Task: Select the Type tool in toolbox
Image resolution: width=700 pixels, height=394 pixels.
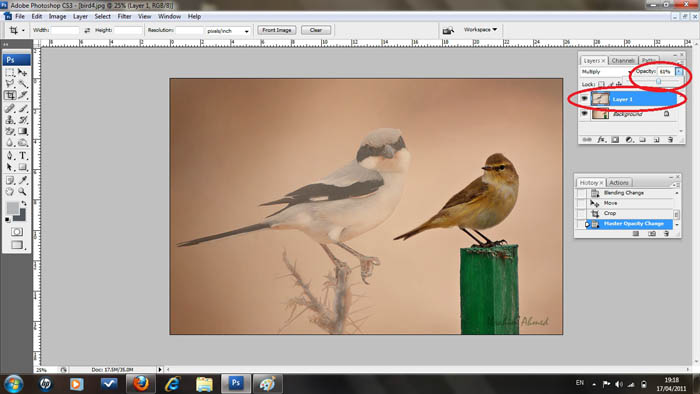Action: click(23, 156)
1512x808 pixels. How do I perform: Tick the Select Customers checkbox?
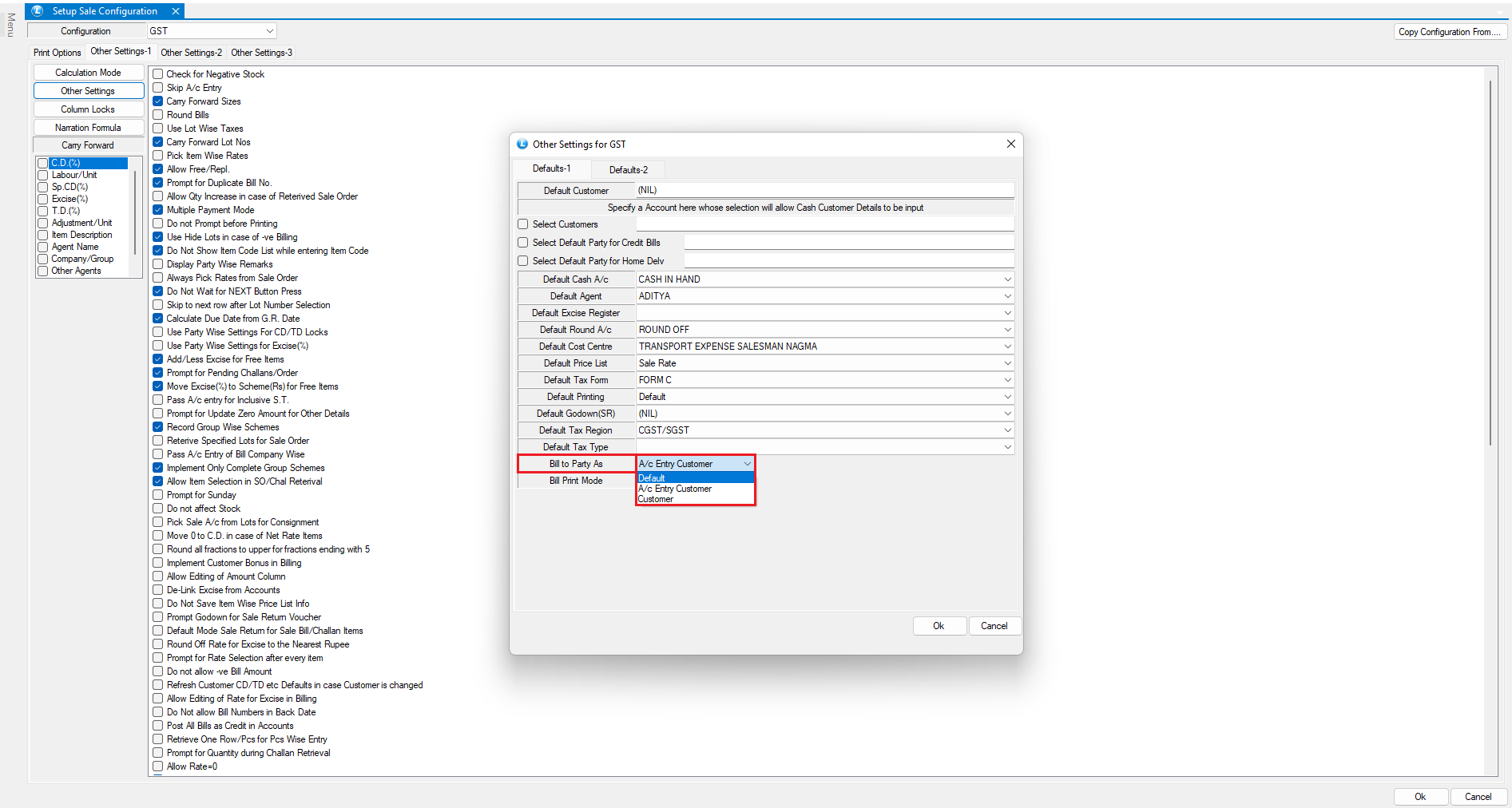523,224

Goal: Copy the records word for word, beginning at the line that contains "1512x808 pixels. How" and continuing through the end of the records. Leave the pictures out.

The completed task:
1512x808 pixels. How do I perform: Tick the Select Customers checkbox?
523,224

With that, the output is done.